· 7 min read ·

The Hash Function That Had to Run Backwards

Source: nodejs

The patch that landed in the March 2026 Node.js security release (CVE-2026-21717) looks modest on the surface: a few new fields in V8’s hash seed structure, a handful of multiply-and-XOR operations added to the array index string code path. The engineering behind it is considerably less modest. The problem required designing a hash function that satisfies two directly opposing requirements: unpredictability without knowledge of a secret, and efficient reversibility with knowledge of that secret.

Most HashDoS mitigations skip the second requirement entirely. This one could not.

The Vulnerability

V8 stores a computed hash in every string object’s raw_hash_field, a 32-bit slot that also encodes a type tag in the bottom two bits. The type tag distinguishes regular strings from array index strings, which are strings like "0", "1", and "1234" that represent valid JavaScript array indices (integers in the range 0 through 2^32 - 2).

For regular strings, V8 computes the hash using rapidhash seeded with a per-process random secret. Different process restarts produce different hashes for the same string. An attacker who cannot observe those hashes cannot reliably craft colliding keys.

For array index strings, V8 used a completely different encoding: the bottom 24 bits store the numeric value directly, and bits 26 through 31 store the string’s character length. The hash for "1234" was always (4 << 24) | 1234, regardless of which process was running or when.

Since hash table capacity in V8’s NumberDictionary is always a power of two, the effective bucket is hash & (capacity - 1). The length field occupies bits above bit 24, which the mask discards entirely for any realistic table size. The slot depends only on value mod capacity. An attacker who wants to fill one bucket just needs a list of integers that are congruent modulo the target table capacity.

The proof-of-concept in the advisory delivers roughly 2 MB of JSON and causes approximately 30 seconds of CPU stall per JSON.parse() call.
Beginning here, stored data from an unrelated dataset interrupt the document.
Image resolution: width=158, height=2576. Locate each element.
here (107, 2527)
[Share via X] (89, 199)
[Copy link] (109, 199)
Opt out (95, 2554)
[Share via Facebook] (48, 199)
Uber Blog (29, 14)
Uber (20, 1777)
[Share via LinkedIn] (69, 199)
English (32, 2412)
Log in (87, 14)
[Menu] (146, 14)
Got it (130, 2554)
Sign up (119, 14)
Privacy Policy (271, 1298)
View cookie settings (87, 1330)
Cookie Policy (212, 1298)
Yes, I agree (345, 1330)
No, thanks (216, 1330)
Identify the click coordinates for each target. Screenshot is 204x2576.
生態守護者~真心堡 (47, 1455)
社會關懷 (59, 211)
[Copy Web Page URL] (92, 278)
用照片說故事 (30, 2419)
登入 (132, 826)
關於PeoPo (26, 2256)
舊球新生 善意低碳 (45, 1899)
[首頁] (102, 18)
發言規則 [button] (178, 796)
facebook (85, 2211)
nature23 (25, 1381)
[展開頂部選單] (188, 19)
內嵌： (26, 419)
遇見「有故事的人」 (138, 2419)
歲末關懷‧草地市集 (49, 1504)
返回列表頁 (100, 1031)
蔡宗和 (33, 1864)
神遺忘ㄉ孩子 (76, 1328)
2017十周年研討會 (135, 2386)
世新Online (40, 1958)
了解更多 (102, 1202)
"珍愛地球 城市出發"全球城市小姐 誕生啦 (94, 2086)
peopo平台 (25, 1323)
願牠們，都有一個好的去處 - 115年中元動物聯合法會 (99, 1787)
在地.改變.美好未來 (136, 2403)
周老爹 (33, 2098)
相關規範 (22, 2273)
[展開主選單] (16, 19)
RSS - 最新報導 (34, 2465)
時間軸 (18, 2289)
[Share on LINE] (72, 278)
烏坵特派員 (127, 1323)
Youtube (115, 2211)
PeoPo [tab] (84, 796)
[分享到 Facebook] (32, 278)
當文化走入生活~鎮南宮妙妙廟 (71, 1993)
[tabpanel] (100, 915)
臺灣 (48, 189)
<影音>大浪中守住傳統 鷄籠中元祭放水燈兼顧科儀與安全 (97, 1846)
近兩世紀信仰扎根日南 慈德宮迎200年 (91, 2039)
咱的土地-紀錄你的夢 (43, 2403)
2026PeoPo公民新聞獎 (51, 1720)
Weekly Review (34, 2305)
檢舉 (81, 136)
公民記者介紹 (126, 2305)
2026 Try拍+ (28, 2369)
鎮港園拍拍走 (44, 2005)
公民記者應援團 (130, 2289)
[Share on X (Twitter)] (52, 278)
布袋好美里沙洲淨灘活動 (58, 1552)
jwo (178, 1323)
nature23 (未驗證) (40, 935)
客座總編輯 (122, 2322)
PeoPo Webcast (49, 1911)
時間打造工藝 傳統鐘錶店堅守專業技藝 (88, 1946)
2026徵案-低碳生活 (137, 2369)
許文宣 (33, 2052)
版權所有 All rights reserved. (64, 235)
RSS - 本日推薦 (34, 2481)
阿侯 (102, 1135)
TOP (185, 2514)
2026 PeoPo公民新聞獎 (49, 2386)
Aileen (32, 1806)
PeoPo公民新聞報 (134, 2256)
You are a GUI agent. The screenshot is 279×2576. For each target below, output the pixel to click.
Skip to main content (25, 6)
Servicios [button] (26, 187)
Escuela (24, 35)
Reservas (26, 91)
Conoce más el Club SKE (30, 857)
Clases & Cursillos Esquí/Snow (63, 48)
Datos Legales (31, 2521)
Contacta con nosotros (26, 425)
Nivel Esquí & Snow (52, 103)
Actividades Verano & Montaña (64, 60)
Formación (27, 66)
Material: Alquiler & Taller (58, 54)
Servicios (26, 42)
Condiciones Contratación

The attack surface includes JSON.parse(), Object.fromEntries(), any framework that parses a request body into a JavaScript object, and spread operators over collections with numeric keys.

Why Every Simple Fix Fails

The standard modern answer to HashDoS is SipHash. Python has used SipHash-1-3 for string hashing since 3.4. Rust’s standard HashMap uses it by default. Ruby switched to it in 2.4. SipHash is fast, keyed with a 128-bit secret, and designed precisely for hash table use.

SipHash does not work here, because V8 needs to recover the original integer from the hash in O(1) time, without re-reading the string content. Several hot code paths depend on this: TurboFan and Maglev (V8’s JIT compilers), CodeStubAssembler-generated stubs, and Torque built-ins for operations like parseInt() and fast property access. These paths extract the integer value from raw_hash_field directly, skipping the string entirely.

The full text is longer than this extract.